Putting everything on the credit card might seem like an easy way to fund your wedding. But unless you pay your balance off every month, you could be headed for a negative credit cycle.

Around 18 per cent of Australian couples pay for their weddings by credit card. But according to recent research by SocietyOne, eleven per cent of millennials regret doing so.  Couples can spend years paying the interest off – which isn’t the ideal start to married life.

According to ASIC’s MoneySmart website, the average Aussie wedding costs around $36,000. If you were to pay this off with a credit card with an average interest rate of 17.22 per cent, you could expect to pay $14,000 interest – and that’s if you make repayments of $1000 per month for four years and three months. The longer it takes you to pay the debt back, the more interest you’ll end up paying.

You should view a credit card as a short-term cash flow tool that can help finance your wedding, but you need to be savvy about it. Make the most of features like interest-free periods, balance transfers and rewards, but don’t bite off more than you can chew.

Some of the mistakes to avoid are:

1. Spending more than you will be able to pay back.

An ASIC wedding survey found that more than 35% of couples end up spending beyond their budget for their wedding day.

It’s easy to put stuff on the credit card when you’ve blown your budget… today’s problem can be dealt with some other day.
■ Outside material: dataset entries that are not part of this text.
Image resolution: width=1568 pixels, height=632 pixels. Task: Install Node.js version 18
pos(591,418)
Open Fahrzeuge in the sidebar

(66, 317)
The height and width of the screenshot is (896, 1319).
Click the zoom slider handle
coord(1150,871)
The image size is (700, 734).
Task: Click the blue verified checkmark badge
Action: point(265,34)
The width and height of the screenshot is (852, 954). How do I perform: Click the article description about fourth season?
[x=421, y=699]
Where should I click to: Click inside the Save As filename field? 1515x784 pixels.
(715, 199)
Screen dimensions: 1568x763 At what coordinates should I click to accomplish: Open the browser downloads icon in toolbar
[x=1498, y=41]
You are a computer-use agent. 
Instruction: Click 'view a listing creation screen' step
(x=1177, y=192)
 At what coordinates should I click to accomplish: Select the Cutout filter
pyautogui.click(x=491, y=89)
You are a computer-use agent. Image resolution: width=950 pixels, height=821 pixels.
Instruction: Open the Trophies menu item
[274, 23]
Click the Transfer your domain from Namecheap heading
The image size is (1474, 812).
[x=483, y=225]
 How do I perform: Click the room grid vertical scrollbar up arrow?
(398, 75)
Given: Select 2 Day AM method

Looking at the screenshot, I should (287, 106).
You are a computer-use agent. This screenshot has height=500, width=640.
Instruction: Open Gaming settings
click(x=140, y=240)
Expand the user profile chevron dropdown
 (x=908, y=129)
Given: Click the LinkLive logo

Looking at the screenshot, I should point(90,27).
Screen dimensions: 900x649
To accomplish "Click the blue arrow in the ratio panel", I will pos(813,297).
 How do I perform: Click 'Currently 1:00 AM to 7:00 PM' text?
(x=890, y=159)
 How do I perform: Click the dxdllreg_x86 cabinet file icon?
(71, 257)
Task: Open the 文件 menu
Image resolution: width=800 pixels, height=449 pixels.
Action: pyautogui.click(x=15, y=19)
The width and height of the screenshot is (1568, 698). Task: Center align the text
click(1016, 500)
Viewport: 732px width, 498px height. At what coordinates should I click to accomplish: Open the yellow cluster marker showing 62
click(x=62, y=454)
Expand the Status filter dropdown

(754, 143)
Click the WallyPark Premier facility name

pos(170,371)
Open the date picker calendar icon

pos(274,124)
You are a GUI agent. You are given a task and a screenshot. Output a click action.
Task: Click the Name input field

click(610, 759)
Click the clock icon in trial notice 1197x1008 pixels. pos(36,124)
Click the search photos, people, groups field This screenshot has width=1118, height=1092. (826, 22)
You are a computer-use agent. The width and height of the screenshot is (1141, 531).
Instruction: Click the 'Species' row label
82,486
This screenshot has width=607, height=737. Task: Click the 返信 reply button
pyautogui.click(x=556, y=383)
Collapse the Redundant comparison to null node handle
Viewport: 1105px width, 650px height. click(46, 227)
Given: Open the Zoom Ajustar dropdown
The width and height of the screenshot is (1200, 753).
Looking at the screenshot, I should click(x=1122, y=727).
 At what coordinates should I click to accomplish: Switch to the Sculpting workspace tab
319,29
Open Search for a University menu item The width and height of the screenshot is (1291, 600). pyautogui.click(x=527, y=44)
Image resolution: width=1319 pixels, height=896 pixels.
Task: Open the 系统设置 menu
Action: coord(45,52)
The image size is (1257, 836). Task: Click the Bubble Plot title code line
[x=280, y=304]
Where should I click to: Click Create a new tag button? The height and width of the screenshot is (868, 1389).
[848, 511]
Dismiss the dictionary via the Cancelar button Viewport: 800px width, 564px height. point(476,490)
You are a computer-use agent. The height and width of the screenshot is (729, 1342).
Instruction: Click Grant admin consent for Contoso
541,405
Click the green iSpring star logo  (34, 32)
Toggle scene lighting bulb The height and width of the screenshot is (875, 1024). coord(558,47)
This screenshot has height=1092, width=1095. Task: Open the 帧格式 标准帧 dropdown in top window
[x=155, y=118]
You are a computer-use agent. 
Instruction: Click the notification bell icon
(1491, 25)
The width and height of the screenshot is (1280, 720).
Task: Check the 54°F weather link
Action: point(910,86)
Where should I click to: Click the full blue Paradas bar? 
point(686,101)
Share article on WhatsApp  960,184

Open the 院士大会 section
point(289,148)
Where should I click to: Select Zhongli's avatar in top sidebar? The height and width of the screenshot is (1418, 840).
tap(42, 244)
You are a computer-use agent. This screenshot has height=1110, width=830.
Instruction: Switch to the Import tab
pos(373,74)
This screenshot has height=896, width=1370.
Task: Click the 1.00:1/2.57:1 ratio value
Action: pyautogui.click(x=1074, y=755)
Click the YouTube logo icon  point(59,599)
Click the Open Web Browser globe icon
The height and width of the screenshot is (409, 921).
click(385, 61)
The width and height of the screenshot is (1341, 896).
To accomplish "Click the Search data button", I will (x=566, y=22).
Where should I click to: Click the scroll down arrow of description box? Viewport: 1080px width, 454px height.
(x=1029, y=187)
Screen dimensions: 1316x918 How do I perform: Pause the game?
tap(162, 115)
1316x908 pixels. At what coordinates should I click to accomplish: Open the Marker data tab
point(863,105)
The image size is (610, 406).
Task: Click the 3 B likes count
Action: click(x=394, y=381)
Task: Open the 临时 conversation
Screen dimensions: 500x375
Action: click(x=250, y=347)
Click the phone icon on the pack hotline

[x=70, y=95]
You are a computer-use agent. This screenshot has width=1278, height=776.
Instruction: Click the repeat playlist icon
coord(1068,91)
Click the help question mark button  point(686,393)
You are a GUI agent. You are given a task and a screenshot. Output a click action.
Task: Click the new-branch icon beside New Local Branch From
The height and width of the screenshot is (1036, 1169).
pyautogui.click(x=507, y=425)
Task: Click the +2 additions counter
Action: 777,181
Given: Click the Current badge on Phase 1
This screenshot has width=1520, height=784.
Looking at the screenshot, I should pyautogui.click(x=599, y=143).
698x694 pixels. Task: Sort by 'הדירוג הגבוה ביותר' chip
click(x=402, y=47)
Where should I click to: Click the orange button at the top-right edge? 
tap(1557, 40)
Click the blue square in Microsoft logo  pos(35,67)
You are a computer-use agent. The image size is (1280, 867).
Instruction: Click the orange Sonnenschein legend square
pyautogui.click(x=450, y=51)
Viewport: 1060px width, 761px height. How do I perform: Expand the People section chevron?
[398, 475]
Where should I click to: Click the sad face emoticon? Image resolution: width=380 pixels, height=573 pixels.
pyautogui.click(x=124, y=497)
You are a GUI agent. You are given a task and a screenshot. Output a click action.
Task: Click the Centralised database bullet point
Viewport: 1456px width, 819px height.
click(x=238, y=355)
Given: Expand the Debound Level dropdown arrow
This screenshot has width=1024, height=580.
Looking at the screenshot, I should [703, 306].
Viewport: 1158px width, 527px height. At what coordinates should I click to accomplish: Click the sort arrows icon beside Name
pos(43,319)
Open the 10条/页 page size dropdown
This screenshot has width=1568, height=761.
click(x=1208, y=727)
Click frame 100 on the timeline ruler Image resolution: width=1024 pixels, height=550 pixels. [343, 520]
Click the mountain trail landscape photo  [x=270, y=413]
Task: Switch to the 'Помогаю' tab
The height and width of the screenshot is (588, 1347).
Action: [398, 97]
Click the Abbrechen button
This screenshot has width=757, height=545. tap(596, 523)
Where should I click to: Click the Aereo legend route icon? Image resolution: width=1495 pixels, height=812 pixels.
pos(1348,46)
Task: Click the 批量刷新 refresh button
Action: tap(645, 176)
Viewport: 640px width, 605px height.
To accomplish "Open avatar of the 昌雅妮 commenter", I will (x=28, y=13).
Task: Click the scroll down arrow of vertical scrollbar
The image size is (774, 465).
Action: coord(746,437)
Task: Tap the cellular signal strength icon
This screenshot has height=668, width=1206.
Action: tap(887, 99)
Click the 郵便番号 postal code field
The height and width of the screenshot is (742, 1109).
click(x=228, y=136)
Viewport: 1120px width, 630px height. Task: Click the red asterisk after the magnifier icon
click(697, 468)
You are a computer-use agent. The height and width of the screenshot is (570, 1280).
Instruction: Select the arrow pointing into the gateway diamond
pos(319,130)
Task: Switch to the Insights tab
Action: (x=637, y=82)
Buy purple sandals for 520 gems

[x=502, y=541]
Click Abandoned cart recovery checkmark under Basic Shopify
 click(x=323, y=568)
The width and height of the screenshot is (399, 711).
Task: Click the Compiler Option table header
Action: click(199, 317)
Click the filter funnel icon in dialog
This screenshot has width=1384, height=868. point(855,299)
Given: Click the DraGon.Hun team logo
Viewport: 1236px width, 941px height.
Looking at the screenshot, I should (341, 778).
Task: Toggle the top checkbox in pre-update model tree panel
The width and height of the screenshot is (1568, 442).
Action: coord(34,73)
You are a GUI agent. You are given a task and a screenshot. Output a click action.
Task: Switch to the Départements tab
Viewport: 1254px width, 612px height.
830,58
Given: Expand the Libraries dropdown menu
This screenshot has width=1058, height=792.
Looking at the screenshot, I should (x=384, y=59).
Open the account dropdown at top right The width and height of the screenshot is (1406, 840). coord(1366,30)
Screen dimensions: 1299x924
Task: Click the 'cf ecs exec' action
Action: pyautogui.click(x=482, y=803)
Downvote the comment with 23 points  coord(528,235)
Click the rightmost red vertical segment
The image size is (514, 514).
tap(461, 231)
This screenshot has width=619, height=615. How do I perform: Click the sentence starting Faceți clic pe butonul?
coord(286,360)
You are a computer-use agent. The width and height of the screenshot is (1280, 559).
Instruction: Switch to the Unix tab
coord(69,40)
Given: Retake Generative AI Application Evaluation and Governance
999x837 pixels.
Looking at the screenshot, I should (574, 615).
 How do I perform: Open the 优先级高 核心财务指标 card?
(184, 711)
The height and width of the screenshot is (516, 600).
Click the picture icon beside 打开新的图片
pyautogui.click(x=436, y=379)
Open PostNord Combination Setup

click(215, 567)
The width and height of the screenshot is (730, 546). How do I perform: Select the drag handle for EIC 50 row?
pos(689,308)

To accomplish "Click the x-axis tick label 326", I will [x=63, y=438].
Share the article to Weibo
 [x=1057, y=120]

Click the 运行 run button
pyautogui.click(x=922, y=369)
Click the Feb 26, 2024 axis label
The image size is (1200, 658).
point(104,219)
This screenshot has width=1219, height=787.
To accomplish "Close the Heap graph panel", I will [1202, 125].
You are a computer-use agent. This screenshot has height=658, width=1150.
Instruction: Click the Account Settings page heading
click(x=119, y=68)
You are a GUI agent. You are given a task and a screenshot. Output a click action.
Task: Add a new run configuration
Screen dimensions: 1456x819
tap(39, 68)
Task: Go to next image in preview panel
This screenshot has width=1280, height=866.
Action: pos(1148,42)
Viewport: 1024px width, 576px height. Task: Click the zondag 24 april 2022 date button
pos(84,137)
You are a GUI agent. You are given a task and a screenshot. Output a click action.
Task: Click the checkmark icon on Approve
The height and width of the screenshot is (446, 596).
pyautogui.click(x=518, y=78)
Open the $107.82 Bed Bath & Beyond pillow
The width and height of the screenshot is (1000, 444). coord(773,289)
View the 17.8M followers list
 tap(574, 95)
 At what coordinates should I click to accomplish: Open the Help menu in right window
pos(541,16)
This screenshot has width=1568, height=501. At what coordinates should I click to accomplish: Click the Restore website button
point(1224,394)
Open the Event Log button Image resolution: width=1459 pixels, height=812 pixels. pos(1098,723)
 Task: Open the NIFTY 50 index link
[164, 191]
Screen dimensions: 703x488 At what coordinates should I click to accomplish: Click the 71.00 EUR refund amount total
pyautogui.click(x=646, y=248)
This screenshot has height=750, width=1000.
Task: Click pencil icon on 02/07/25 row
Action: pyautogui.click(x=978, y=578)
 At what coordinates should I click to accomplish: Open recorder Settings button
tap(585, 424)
But that other day can drag on for years if you overdo it on the plastic.

2. High interest charges

When you keep a balance on your credit card, the debt balloons because of interest charges. When you are budgeting for your wedding you really should factor in the interest to get a true picture of what your wedding is going to cost. If you have no choice but to use your cards for some or all of your wedding, shop around and make sure you have a card with the lowest rate that’s out there.

3. Late repayments

Making your credit card repayments every month will help you to avoid late payment fees. But the more financially stretched you are and the bigger the monthly repayments, the harder that might be to achieve in reality all the time – especially if life throws you unforeseen circumstances down the track like health issues, job losses and so on. Not only that, but if you have a history of late credit card payments, you can damage your credit rating and that might make it hard to get finance for other things – like a home loan – later on.